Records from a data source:
+ + + + +

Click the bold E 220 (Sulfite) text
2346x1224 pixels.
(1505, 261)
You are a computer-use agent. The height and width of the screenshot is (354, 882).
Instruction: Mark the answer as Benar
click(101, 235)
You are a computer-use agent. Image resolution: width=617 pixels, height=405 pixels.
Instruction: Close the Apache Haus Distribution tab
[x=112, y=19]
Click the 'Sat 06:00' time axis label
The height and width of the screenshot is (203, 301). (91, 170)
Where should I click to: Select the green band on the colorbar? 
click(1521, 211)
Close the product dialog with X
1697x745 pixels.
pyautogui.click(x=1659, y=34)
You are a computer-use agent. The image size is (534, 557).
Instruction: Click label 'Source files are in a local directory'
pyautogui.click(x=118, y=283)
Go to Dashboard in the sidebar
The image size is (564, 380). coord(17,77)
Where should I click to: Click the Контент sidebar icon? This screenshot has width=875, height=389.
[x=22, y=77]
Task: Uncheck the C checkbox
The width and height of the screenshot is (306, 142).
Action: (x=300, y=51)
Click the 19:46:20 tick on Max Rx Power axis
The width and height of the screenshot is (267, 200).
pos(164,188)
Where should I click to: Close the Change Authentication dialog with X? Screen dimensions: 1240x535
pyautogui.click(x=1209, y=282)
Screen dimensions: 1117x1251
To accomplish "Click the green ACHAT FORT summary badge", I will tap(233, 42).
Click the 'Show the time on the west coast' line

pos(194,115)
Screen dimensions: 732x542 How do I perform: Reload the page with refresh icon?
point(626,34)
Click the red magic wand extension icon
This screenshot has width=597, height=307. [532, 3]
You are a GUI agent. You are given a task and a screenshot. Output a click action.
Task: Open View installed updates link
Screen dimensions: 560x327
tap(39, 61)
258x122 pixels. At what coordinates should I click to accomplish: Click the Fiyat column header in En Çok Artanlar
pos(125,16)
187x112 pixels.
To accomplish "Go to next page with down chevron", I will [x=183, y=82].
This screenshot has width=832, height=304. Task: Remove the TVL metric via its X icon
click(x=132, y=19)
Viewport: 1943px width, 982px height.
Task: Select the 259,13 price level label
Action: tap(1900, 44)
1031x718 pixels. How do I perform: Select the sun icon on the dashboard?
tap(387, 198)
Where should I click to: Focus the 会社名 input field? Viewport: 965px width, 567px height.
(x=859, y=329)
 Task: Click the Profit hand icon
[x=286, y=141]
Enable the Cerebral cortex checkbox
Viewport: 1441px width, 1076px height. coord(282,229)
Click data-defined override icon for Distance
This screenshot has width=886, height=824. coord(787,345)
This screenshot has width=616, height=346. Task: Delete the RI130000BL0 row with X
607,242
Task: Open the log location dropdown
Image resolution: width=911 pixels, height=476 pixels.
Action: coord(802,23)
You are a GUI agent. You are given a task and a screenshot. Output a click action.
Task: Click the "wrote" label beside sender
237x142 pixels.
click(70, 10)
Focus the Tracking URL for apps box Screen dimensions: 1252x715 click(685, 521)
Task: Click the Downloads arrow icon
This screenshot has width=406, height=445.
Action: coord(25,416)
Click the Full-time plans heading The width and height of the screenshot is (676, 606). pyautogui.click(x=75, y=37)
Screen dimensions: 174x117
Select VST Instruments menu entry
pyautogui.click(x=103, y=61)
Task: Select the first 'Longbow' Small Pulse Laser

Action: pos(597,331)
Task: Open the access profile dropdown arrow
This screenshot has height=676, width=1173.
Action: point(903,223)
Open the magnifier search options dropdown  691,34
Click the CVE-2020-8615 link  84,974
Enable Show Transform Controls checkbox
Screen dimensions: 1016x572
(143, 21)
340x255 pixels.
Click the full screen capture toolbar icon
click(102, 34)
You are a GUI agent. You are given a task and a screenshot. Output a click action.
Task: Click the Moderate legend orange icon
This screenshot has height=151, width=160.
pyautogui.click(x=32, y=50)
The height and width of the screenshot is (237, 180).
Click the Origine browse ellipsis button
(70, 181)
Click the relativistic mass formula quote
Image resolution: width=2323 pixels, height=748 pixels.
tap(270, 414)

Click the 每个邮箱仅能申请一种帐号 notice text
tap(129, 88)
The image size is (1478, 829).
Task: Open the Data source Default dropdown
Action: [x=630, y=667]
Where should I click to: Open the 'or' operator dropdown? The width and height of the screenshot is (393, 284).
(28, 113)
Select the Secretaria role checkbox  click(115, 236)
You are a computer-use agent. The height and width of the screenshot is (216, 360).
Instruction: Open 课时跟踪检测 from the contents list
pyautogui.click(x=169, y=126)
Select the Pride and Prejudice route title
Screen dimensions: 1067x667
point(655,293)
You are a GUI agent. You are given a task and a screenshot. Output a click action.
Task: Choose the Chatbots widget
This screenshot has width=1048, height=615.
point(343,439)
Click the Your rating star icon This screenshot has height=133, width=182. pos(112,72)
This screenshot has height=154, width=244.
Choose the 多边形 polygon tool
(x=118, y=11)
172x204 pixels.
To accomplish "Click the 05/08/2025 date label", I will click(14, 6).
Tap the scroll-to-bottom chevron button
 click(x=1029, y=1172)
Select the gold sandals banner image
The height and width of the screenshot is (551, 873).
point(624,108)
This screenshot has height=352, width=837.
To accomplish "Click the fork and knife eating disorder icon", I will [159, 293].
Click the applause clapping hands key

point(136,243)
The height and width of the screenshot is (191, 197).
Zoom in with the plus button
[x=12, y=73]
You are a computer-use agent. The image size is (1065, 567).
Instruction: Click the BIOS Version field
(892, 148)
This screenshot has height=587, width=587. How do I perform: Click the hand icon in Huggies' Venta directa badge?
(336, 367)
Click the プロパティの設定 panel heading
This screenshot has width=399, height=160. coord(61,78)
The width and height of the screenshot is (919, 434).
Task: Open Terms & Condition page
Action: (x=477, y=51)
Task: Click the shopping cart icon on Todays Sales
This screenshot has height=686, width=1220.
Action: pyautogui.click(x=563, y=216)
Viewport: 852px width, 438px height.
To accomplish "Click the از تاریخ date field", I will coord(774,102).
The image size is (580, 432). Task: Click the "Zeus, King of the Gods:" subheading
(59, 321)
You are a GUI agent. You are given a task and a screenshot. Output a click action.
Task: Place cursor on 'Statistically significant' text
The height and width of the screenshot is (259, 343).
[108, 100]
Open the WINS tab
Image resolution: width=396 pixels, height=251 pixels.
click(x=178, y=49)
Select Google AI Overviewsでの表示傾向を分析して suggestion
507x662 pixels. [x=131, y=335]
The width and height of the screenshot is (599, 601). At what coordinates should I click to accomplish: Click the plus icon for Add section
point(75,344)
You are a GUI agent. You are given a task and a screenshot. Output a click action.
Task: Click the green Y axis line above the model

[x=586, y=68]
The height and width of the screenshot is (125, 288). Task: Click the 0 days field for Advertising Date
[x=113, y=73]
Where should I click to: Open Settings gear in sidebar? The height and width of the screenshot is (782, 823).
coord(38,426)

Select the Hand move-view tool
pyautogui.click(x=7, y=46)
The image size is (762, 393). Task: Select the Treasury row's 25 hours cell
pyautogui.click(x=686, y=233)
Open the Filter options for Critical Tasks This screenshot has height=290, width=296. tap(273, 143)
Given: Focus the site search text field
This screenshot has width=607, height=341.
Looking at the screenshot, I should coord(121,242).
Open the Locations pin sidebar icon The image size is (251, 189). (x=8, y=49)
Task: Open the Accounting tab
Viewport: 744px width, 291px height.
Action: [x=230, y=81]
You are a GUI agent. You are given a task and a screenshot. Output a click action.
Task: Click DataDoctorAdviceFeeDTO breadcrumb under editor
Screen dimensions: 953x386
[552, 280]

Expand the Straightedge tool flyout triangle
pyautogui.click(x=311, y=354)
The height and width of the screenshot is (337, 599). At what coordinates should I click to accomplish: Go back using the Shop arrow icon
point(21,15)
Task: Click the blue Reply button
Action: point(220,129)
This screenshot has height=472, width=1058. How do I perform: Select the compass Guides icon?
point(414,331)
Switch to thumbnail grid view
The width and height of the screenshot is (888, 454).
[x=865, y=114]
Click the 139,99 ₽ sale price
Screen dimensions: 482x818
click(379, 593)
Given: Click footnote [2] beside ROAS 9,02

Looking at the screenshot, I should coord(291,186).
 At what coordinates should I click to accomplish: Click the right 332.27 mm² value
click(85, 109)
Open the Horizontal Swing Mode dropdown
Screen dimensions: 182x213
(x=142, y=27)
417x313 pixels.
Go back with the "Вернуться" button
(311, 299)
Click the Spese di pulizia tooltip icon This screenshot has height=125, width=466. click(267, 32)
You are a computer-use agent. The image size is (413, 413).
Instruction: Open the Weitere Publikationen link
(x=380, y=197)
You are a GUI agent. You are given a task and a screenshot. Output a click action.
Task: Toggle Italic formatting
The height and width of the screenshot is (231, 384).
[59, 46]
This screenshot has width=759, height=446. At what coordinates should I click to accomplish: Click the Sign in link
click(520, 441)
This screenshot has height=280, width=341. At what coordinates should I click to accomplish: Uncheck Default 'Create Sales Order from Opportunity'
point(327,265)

+ + + + +

§ Assigned task:
When the line with "Task: Select the first" is reached in the data above, start copying there, and copy each line exactly until the line with "The height and width of the screenshot is (237, 180)." has been copied; copy nothing else.

§ Solution for this problem:
Task: Select the first 'Longbow' Small Pulse Laser

Action: pos(597,331)
Task: Open the access profile dropdown arrow
This screenshot has height=676, width=1173.
Action: point(903,223)
Open the magnifier search options dropdown  691,34
Click the CVE-2020-8615 link  84,974
Enable Show Transform Controls checkbox
Screen dimensions: 1016x572
(143, 21)
340x255 pixels.
Click the full screen capture toolbar icon
click(102, 34)
You are a GUI agent. You are given a task and a screenshot. Output a click action.
Task: Click the Moderate legend orange icon
This screenshot has height=151, width=160.
pyautogui.click(x=32, y=50)
The height and width of the screenshot is (237, 180).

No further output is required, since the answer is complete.